Машина подъехала к больнице. Семён попрощался с Нафтали и пошел в направлении морга, где его ждал брат. А назавтра Максима хоронили на кладбище поселения, где живёт Ариэль. Тамошние жители хорошо знали Максима и помнили его общительный нрав: когда родители Семёна там гостили, Максим любил заговаривать на улице с местными жителями, несмотря на свой скудный запас ивритских слов.
В своей поминальной речи Семён кратко, но ярко пересказал то, что он рассказал о своем отце Нафтали. Люди плакали. Они поняли, чем заслужил Максим то, что двое его сыновей идут по пути Всевышнего и будут произносить в его память кадиш – поминальную молитву. А ведь этой великой чести и заслуги не суждено было удостоиться многим другим, даже намного более религиозным, чем Максим, евреям.
Первому на похоронах дали слово главному раввину поселения, раву Ронену. Ариэль предварительно написал ему шпаргалку с тезисами из жизни отца, и раввин говорил с характерным для него пафосом:
- Усопший! Ты самоотверженно боролся с антисемитизмом в Советском Союзе! Честь еврейского народа была главным в твоей жизни!

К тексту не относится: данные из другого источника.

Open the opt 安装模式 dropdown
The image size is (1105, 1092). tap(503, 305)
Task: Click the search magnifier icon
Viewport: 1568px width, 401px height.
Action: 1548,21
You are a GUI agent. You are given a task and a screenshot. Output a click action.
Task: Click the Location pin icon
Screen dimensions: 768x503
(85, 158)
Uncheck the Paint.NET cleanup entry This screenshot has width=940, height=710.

Голос рава Ронена как будто высекал сталью по граниту. Внезапно Семён очнулся от оцепенения – рав Ронен начал говорить нечто странное:
- Ты был потомком кантонистов, еврейских солдат, которых царь Николай Первый, будь проклято имя злодея, детьми силой забирал на службу в российскую армию. В течение долгих двадцати пяти лет их там нещадно мучили побоями и унижениями, заставляя принимать православие. Вместе со всеми потомками кантонистов ты будешь в ряду первых, кто будет встречать Машиаха, нашего избавителя! Ружинский ребе обещал, что потомки кантонистов, даже если они уже станут неевреями, будут встречать Машиаха первыми!

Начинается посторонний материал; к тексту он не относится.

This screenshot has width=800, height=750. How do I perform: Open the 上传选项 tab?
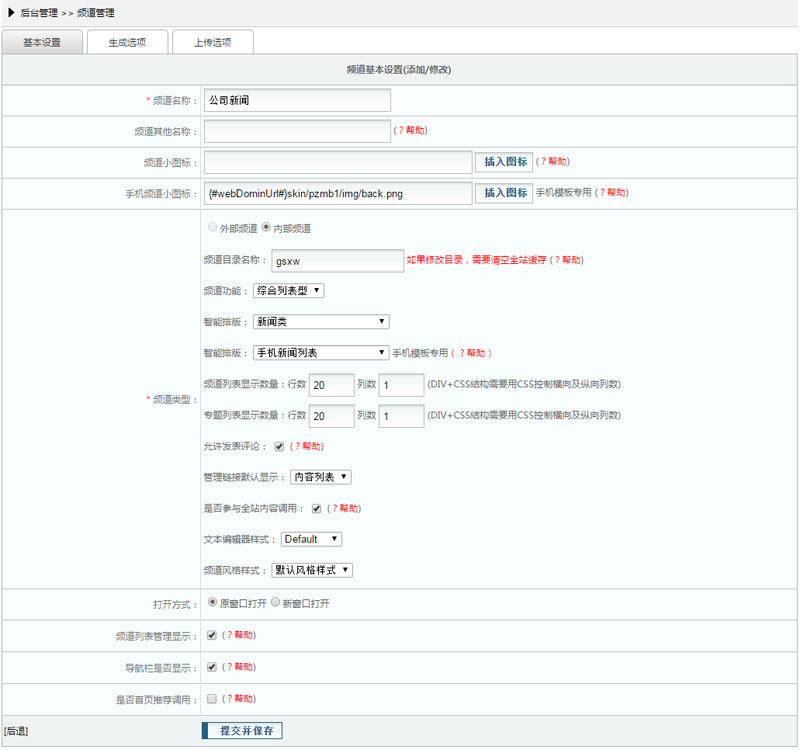pyautogui.click(x=212, y=42)
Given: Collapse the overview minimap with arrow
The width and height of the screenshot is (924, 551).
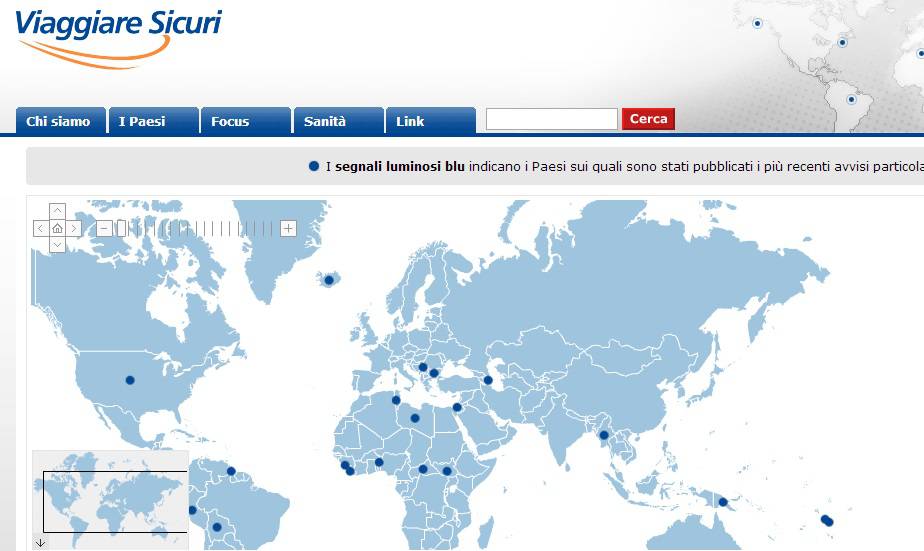Looking at the screenshot, I should click(40, 543).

«Что-то тут не так, - подумал Семён. - Действительно, прапрадед папы со стороны его отца был николаевским солдатом. Но какое отношение неевреи имеют к Машиаху? Пусть они даже трижды являются биологическими потомками какого-то еврея, но ведь, по Торе, между ними и этим евреем не существует никакой связи - ни в плане статуса, ни в аспекте наследственном, ни в метафизическом, ни в каком! Надо обязательно проверить эти слова!»